— START OF Text to read —
I'm quite sure little of this really applies to me though as I've largely ignored the 'games journalism' world for a damn long time as I've not trusted a 'professional review' or been absorbed into artificial hype in years. I largely make decisions based on user reviews these days, mostly on Amazon, the 3 star reviews since they tend to tell you both the good and the bad about a game. It's been way more trustworthy than 'real' reviews have with a lot less drama.
I still have one or two 'professional' sources I trust (as said, Mr.Sterling) but these are coming so few and far between these days...

Game Journalism can crash and burn for all I care. It seems to be going that way.


----------



## radical6 (Dec 5, 2014)

everyone can probably guess my opinion on it if they know me well enough so

how come all related gaming "movements" now end in gate? resoultiongate. yeah it was never a catchy name. smh


----------



## LambdaDelta (Dec 5, 2014)

literal ****ing garbage


----------



## Dustmop (Dec 5, 2014)

Tao said:


> - There's a reason women aren't treated that great, and it largely has to do with an industry full of men trying to keep their little hobby 'exclusive'



I know this is probably heading a wee bit off-topic, but one of the things that bothers me the most about that in particular is that the same dudes who want "a girlfriend/wife that shares their hobbies/interests" -- in this case, video games -- are often the VERY SAME GUYS who treat us like **** the moment we enter a multiplayer game.

srsly. you can't have it both ways. ?\_(ツ)_/?


----------



## KarlaKGB (Dec 5, 2014)

justice said:


> everyone can probably guess my opinion on it if they know me well enough so
> 
> how come all related gaming "movements" now end in gate? resoultiongate. yeah it was never a catchy name. smh



eh, the -gate suffix has been around for decades...


----------



## oath2order (Dec 5, 2014)

It was originally about Zoe Quinn sleeping with reviewers and other gaming industry people to help out her game.

Her supporters and social justice warriors have warped it into the typical "females aren't represented" thing.


----------



## radical6 (Dec 5, 2014)

KarlaKGB said:


> eh, the -gate suffix has been around for decades...



i know but why are all the game related "movements" using it now be more creative

i think we should change all game movements to gayme who agrees 
anyway when does this die . no one likes ign or gamespot reviews anyway or kotaku so no one believed in them in the first place. not to mention the locked reviews for AC unity sucks, so that doesnt help reviews either.
— END OF Text to read —
— START OF Entries shown —
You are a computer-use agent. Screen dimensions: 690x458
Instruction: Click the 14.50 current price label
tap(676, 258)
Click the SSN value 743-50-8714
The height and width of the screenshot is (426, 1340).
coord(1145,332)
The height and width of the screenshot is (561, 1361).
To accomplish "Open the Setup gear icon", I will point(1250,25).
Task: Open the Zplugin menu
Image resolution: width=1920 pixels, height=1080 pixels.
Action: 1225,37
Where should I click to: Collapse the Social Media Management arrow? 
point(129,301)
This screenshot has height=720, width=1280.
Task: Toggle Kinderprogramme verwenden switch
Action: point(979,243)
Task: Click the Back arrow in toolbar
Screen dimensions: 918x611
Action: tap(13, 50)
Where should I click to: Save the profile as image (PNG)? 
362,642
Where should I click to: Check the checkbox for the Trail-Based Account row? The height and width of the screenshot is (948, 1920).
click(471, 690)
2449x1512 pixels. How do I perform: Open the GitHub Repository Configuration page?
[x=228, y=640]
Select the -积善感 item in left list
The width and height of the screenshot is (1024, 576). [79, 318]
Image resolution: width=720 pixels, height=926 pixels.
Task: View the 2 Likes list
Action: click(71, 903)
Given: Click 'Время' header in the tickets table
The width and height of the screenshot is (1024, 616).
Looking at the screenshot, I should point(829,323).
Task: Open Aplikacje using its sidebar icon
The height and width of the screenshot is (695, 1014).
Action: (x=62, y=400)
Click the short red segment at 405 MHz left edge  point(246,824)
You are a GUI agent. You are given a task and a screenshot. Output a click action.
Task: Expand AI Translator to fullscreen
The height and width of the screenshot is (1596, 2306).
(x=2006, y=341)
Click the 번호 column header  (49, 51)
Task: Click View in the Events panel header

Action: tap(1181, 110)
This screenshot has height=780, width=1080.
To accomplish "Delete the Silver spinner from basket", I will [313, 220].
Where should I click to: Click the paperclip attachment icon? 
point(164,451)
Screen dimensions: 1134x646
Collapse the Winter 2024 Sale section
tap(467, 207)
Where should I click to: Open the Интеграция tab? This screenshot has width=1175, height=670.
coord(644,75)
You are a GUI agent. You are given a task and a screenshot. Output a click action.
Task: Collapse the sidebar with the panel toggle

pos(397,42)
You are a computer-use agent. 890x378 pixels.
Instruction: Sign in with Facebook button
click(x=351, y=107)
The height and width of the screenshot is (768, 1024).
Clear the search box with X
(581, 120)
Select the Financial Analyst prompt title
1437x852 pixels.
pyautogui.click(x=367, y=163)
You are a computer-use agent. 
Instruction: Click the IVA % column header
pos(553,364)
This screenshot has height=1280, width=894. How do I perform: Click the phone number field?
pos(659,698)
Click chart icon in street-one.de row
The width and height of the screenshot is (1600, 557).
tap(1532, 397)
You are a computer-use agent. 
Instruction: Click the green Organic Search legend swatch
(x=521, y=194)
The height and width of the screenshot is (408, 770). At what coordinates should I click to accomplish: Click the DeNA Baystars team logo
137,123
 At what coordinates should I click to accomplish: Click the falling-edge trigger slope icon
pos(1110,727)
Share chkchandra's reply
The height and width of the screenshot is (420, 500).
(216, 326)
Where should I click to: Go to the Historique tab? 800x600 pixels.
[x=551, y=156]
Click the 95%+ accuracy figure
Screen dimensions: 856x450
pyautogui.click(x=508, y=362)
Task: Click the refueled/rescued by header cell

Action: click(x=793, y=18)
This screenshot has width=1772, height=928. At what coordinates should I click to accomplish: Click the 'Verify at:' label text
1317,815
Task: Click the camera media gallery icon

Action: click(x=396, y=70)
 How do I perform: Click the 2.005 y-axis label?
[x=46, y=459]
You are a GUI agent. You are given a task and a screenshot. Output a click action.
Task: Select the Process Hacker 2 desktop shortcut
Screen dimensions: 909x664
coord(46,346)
— END OF Entries shown —
Written instruction A: According to the forum thread, why does the first poster mostly read the 3-star user reviews on Amazon?
Written instruction B: In the forum thread, which professional source does the first poster say they still trust?
Written instruction C: List every review outlet that radical6's final post in the forum thread says no one likes.
The data has no connection to the forum thread.

Exercise output A: The poster reads the 3-star reviews because they tend to describe both the good and the bad points of a game.

Exercise output B: Mr.Sterling.

Exercise output C: IGN, GameSpot, Kotaku